• _Provided records_
※
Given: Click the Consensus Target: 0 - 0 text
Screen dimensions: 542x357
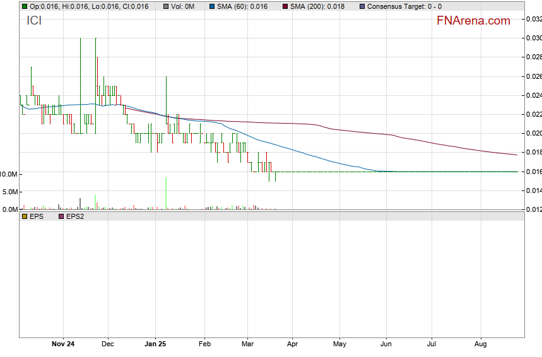Looking at the screenshot, I should coord(404,6).
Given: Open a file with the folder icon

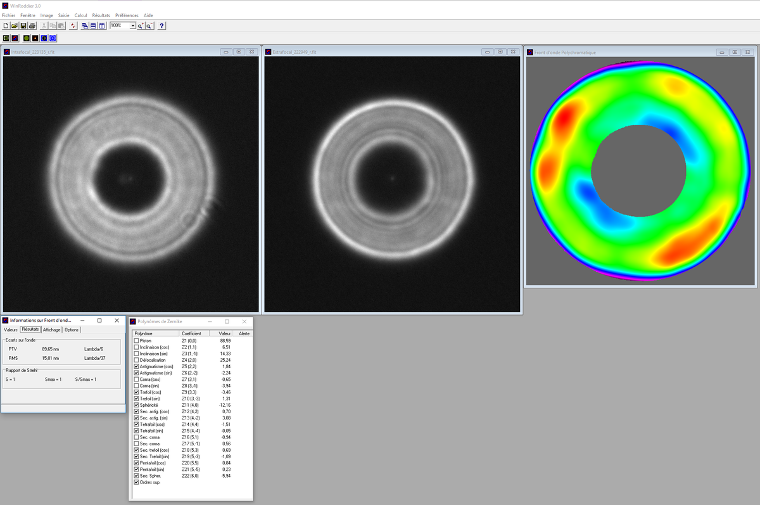Looking at the screenshot, I should pos(15,25).
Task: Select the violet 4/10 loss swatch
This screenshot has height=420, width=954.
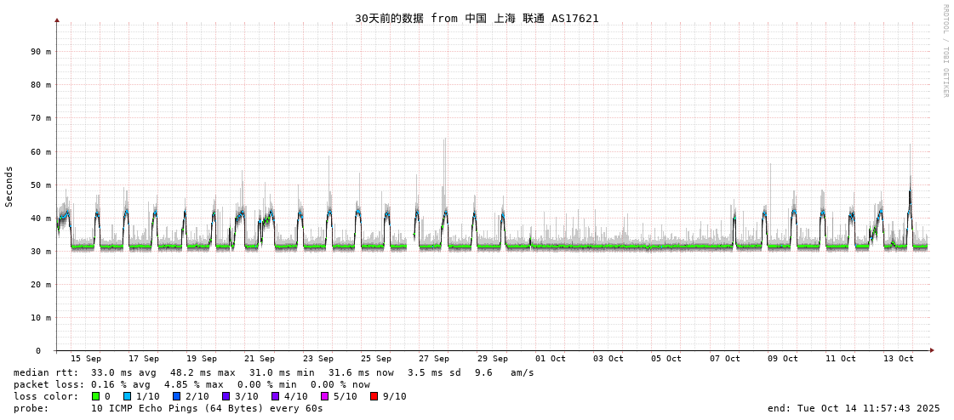Action: tap(275, 396)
※
Copy out every line of the listing above word for word, leaving out the pictures.

• _Response to the task_
Given: Click the Consensus Target: 0 - 0 text
Screen dimensions: 542x357
Looking at the screenshot, I should coord(404,6).
Given: Open a file with the folder icon

Looking at the screenshot, I should pos(15,25).
Task: Select the violet 4/10 loss swatch
This screenshot has height=420, width=954.
Action: tap(275, 396)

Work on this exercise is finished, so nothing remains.